The Anatomy of Implicit Bias: Information Allocation in Neural Network Training

Abstract

Implicit bias is usually explained as the preference of an optimization process for certain final solutions and their geometry. This view helps explain where a model finally stops. It gives less direct explanation of how this bias is formed during training. This paper proposes a training-time information allocation view. Under this view, optimization forms a writing pattern for error signals across parameter paths, coordinate channels, and sample regions. This paper builds a set of observable allocation diagnostics. These diagnostics include gradient demand, actual update injection, coordinate gain induced by exponential moving averages, channel-level update ratios, and sample-wise loss distributions. To separate training progress from internal allocation, this paper introduces a collapse--persistence analysis. Under matched training loss, if external loss statistics collapse but internal allocation ratios remain separated, then the factor changes the internal allocation of the training signal. Overall, this paper extends the analysis of implicit bias from final-solution geometry to training-time signal allocation.
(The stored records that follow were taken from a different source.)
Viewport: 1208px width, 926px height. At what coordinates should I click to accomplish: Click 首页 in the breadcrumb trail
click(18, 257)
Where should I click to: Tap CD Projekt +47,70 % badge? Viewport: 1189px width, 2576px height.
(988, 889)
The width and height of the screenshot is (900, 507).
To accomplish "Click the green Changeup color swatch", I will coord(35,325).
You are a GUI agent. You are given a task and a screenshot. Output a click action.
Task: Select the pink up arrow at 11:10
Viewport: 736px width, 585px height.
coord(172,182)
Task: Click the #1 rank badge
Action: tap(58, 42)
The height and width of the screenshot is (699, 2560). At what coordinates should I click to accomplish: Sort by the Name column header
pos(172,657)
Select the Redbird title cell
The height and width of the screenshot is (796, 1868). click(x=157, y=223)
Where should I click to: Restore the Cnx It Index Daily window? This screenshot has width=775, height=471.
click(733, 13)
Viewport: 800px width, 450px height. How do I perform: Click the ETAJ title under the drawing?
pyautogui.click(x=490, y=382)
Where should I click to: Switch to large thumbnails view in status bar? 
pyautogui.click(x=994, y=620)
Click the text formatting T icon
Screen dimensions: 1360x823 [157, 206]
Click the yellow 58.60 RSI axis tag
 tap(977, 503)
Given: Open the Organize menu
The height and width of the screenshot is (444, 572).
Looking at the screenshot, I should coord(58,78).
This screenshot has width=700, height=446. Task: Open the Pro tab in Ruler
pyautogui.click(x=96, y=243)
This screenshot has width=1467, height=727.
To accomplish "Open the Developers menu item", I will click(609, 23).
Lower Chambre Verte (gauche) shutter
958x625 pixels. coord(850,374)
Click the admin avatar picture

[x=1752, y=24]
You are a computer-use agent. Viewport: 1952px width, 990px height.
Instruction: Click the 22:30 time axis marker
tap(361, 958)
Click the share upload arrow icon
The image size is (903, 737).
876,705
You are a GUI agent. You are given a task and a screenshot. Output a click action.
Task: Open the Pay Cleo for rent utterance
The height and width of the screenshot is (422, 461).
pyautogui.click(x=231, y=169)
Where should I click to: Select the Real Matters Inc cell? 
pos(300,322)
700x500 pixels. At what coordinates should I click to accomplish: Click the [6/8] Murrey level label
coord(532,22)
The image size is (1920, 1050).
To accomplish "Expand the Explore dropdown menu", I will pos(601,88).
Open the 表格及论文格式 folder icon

The main claim is that implicit bias is not only reflected by the final solution. It is also reflected by which parameter paths, coordinate channels, and sample regions receive the error signal first and more strongly during training. Based on this view, this paper places different training factors into a unified information-allocation diagnostic framework. The framework gives a mechanism-level explanation of training-time implicit bias. It also provides a basis for future optimization methods that control training progress and signal allocation separately.